L5
APS1070 Week 5 Lecture Code¶
Part 1 – Linear Algebra¶
Inverting a Matrix¶
In [1]:
import numpy as np
from numpy.linalg import inv
In [2]:
mat = np.array([[1,0,2,0],[1,1,0,0], [1,2,0,1],[1,1,0,1]])
mat
Out[2]:
array([[1, 0, 2, 0],
[1, 1, 0, 0],
[1, 2, 0, 1],
[1, 1, 0, 1]])
In [3]:
mat_inv = inv(mat)
mat_inv
Out[3]:
array([[ 0. , 1. , -1. , 1. ],
[ 0. , 0. , 1. , -1. ],
[ 0.5, -0.5, 0.5, -0.5],
[ 0. , -1. , 0. , 1. ]])
In [4]:
Out[4]:
array([[1., 0., 0., 0.],
[0., 1., 0., 0.],
[0., 0., 1., 0.],
[0., 0., 0., 1.]])
In [5]:
Out[5]:
array([[1., 0., 0., 0.],
[0., 1., 0., 0.],
[0., 0., 1., 0.],
[0., 0., 0., 1.]])
Part 2 – Analytical Geometry¶
NORM
In [6]:
from numpy import linalg as LA
a = np.array([3,4])
a
Out[6]:
array([3, 4])
In [7]:
LA.norm(a)
Out[7]:
5.0
DOT PRODUCT
In [8]:
x = np.array([1,2,3])
y = np.array([4,5,6])
print(x,y)
[1 2 3] [4 5 6]
In [9]:
product = x.T * y
product.sum()
Out[9]:
32
In [10]:
np.dot(x,y)
Out[10]:
32
Lengths and distances
In [11]:
x = np.array([1,0,1])
y = np.array([0,1,1])
print(x,y)
[1 0 1] [0 1 1]
In [12]:
np.linalg.norm(x-y)
Out[12]:
1.4142135623730951
Angles and orthogonality
In [13]:
x = np.array([1,1])
y = np.array([1,2])
print(x,y)
[1 1] [1 2]
In [14]:
np.degrees(np.arccos(np.dot(x,y)/(np.dot(x,x)*np.dot(y,y))**0.5))
Out[14]:
18.434948822922017
Part 3 – Data Augmentation¶
Many of the transformation techniques covered in lecture can be implemented on on image data to improve the performance of our machine learning algorithms.
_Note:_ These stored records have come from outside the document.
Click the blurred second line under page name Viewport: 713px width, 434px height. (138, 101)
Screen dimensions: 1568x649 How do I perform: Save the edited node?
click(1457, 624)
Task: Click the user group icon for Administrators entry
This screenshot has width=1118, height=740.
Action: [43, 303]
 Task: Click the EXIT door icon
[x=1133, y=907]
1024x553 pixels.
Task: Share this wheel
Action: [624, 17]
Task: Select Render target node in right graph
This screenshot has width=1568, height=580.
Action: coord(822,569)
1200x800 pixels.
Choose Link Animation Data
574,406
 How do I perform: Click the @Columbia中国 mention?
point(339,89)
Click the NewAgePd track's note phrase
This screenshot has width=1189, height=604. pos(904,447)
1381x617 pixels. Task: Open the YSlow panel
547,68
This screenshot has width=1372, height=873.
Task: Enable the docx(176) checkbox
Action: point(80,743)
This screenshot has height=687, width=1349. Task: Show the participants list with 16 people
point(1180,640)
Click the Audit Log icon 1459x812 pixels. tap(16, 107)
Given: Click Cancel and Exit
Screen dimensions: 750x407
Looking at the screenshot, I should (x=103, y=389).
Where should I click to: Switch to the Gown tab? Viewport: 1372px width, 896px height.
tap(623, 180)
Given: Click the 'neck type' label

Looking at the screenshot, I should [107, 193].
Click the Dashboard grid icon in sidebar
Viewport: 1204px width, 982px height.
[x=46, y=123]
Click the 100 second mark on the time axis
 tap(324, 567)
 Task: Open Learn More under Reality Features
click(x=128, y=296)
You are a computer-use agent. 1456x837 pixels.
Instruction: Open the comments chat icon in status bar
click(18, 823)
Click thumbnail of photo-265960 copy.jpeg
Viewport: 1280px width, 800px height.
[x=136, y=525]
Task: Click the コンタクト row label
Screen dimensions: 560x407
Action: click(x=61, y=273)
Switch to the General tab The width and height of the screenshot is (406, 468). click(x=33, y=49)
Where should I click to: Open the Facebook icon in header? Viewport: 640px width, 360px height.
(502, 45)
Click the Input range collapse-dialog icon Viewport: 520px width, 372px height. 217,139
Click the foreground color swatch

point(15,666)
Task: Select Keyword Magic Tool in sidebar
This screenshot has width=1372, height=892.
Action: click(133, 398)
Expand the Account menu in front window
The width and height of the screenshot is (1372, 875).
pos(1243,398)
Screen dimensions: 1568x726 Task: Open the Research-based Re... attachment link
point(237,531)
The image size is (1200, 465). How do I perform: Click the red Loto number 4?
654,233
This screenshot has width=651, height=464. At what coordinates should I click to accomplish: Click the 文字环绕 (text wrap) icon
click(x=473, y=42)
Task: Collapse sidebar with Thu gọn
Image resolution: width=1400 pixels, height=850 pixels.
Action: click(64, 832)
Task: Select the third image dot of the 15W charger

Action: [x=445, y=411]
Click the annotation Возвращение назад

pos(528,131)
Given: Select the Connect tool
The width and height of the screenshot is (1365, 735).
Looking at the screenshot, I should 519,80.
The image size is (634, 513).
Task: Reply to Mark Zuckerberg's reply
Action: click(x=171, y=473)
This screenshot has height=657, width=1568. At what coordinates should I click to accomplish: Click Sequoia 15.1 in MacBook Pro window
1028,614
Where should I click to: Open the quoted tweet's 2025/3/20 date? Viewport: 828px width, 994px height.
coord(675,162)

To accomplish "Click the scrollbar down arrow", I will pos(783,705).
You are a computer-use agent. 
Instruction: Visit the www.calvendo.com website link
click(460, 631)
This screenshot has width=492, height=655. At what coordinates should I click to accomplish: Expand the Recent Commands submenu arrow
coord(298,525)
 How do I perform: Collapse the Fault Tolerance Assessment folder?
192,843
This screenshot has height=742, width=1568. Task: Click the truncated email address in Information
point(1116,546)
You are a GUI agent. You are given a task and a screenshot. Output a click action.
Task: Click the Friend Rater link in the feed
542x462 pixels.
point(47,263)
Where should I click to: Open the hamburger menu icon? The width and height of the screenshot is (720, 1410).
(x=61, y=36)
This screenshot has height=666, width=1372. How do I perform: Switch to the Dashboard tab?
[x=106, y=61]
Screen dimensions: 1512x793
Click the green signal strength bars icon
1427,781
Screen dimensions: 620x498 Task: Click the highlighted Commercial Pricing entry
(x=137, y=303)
Provided is a demonstration of some of the common transformations used for data augmentation.
Load Sample Image
In [15]:
import numpy as np
from skimage.io import imread, imsave
import matplotlib.pyplot as plt
from skimage import transform
from skimage.transform import rotate, AffineTransform, resize
from skimage.util import random_noise
from skimage.filters import gaussian
from scipy import ndimage
In [17]:
# load Image
img = imread(‘https://www.eecg.utoronto.ca/~hadizade/APS1070/hand.jpg’) / 255
# plot original Image
plt.imshow(img)
plt.show()
Rotations
In [18]:
# image rotation using skimage.transformation.rotate
image_rot = rotate(img, angle=30)
plt.title(‘Rotation’)
plt.imshow(image_rot)
plt.show()
[19]:
# image shearing using sklearn.transform.AffineTransform
tf = AffineTransform(shear=-0.5)
sheared = transform.warp(img, tf, order=1, preserve_range=True, mode=’wrap’)
plt.title(‘Sheared’)
plt.imshow(sheared)
plt.show()
Scaling
In [20]:
# Image rescaling with sklearn.transform.resize
rows = img.shape[0]
cols = img.shape[1]
scaled = resize(img[70:170,60:260,:], (rows, cols))
plt.title(‘Scaled’)
plt.imshow(scaled)
plt.show()
print(‘Original Shape: ‘,img.shape)
print(‘Rescaled Shape: ‘,scaled.shape)
Original Shape: (167, 218, 3)
Rescaled Shape: (167, 218, 3)
Flipping or Reflection
In [21]:
# flip up-down using np.flipud
up_down = np.flipud(img)
plt.imshow(up_down)
plt.show()
In [22]:
# flip left-right using np.fliplr
left_right = np.fliplr(img)
plt.imshow(left_right)
plt.show()
Add Noise
In [23]:
# Apply Random Noise to image using skimage.utils.random_noise
noised = random_noise(img, var=0.1**2)
plt.imshow(noised)
plt.show()
Increase Brightness
In [24]:
# Increasing the brighness of the Image
# Note: Here we add 100/255 since we scaled Intensity values of Image when loading (by dividing it 255)
highB = img + (100/255)
plt.imshow(highB)
plt.show()
Clipping input data to the valid range for imshow with RGB data ([0..1] for floats or [0..255] for integers).
Increase Contrast
In [25]:
# Increasing the contrast of the Image
highC = img * 1.5
plt.imshow(highC)
plt.show()
Clipping input data to the valid range for imshow with RGB data ([0..1] for floats or [0..255] for integers).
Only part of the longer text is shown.